BMT Module 9 Group 4
Motor control, feedback, PI controller, BiQuad filter
Dependencies: FastPWM HIDScope MODSERIAL biquadFilter mbed QEI
main.cpp
- Committer:
- 1856413
- Date:
- 2018-10-31
- Revision:
- 24:f9dccbc1fc7e
- Parent:
- 22:2a560f0f1671
- Child:
- 25:039e2b6429ad
File content as of revision 24:f9dccbc1fc7e:
#include "mbed.h"
#include "FastPWM.h"
#include "MODSERIAL.h"
#include "QEI.h"
#include <math.h>
MODSERIAL pc(USBTX, USBRX);
DigitalOut motor1DirectionPin(D7);
DigitalOut motor2DirectionPin(D4);
DigitalOut Led(LED_GREEN);
FastPWM motor1MagnitudePin(D6);
FastPWM motor2MagnitudePin(D5);
AnalogIn potMeter1(A4);
AnalogIn potMeter2(A5);
InterruptIn button2(D3);
QEI Encoder1 (D12, D13, NC, 64, QEI::X4_ENCODING);
QEI Encoder2 (D10, D11, NC, 64, QEI::X4_ENCODING);
//Tickers
Ticker MeasureControl1;
Ticker MeasureControl2;
Ticker print;
//Global variables
volatile double measuredPosition1 = 0.0;
volatile double measuredPosition2 = 0.0;
volatile double referencePosition1 = 0.0;
volatile double referencePosition2 = 0.0;
volatile double motorValue1 = 0.01;
volatile double motorValue2 = 0.01;
volatile double errorM1 = 0.0;
volatile double Kp = 0.34; //dit maken we variabel, dit zorgt voor een grote of kleine overshoot
volatile double Ki = 0.0; //dit moeten we bepalen met een plot bijvoorbeeld
volatile double Kd = 0.0;
volatile double Ts = 0.01;
//------------------------------------------------------------------------------
double GetReferencePosition1()
{
double potMeter1In = potMeter1.read();
referencePosition1 = 8.0*3.14*potMeter1In - 4.0*3.14 ; // Reference value y, scaled to -4 to 4 revolutions
return referencePosition1;
}
double GetReferencePosition2()
{
double potMeter2In = potMeter2.read();
referencePosition2 = 8.0*3.14*potMeter2In - 4.0*3.14 ;
return referencePosition2;
}
double GetMeasuredPosition1()
{
int counts1 = Encoder1.getPulses();
double counts1d = counts1*1.0f;
measuredPosition1 = ( counts1d / (8400)) * 6.28; // Rotational position in radians
return measuredPosition1;
}
double GetMeasuredPosition2()
{
int counts2 = Encoder2.getPulses();
double counts2d = counts2*1.0f;
measuredPosition2 = ( counts2d / (8400)) * 6.28;
return measuredPosition2;
}
double FeedbackControl1(double Error1)
{
static double Error_integral1 = 0;
static double Error_prev1 = Error1;
//static BiQuad LowPassFilter(..., ..., ..., ..., ...)
// Proportional part:
//van 0 tot 20, waardes rond de 5 zijn het beste (minder overshoot + minder trilling motor beste combinatie hiervan)

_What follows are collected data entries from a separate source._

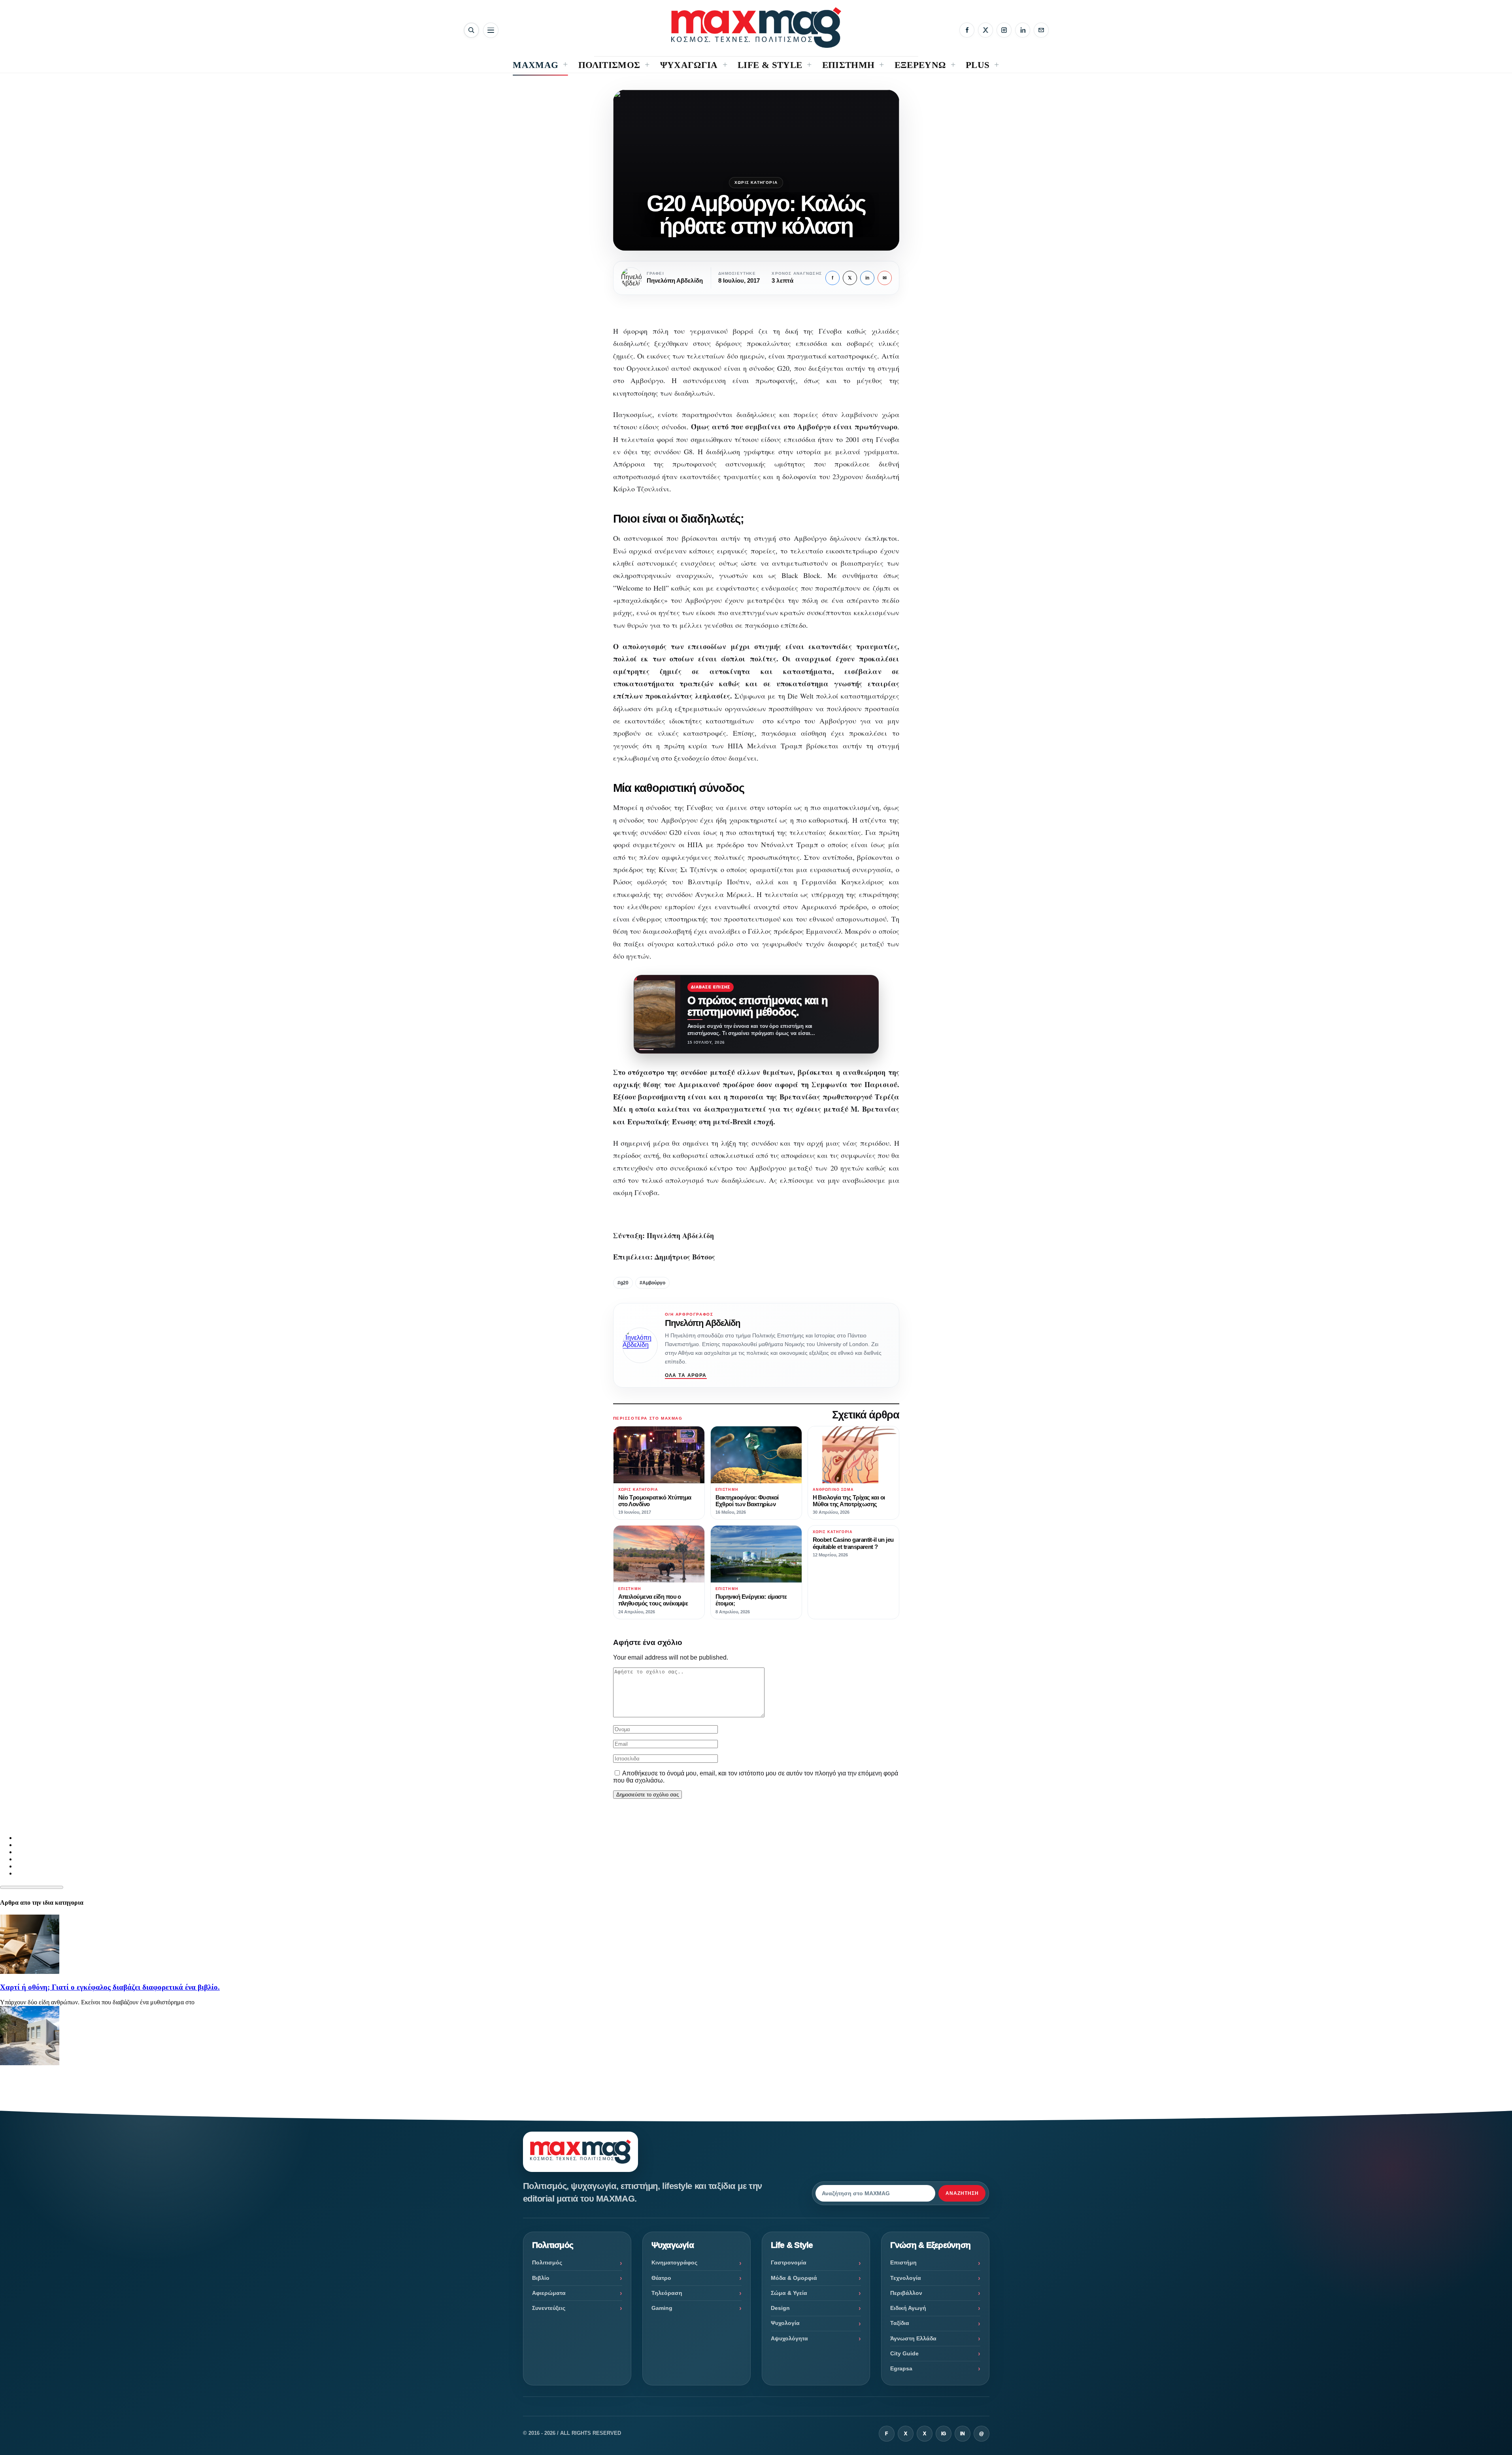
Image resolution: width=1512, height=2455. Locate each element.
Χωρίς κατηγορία (756, 182)
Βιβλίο (540, 2278)
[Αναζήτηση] (471, 30)
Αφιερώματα (549, 2293)
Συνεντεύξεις (548, 2308)
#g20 (623, 1283)
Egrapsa (901, 2368)
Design (780, 2308)
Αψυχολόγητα (789, 2338)
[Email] (1041, 30)
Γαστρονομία (788, 2262)
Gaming (661, 2308)
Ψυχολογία (785, 2323)
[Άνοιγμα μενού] (490, 30)
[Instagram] (1004, 30)
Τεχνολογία (905, 2278)
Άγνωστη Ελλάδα (913, 2338)
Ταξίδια (899, 2323)
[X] (985, 30)
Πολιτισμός (547, 2262)
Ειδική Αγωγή (908, 2308)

double u_k1 = Kp * Error1;
// Integral part:
Error_integral1 = Error_integral1 + Error1 * Ts;
double u_i1 = Ki * Error_integral1;
// Derivative part
double Error_derivative1 = (Error1 - Error_prev1)/Ts;
double u_d1 = Kd * Error_derivative1;
Error_prev1 = Error1;
// Sum all parts and return it
return u_k1 + u_i1 + u_d1; //motorValue
}
double FeedbackControl2(double Error2)
{
static double Error_integral2 = 0;
static double Error_prev2 = Error2;
//static BiQuad LowPassFilter(..., ..., ..., ..., ...)
// Proportional part:
//van 0 tot 20, waardes rond de 5 zijn het beste (minder overshoot + minder trilling motor beste combinatie hiervan)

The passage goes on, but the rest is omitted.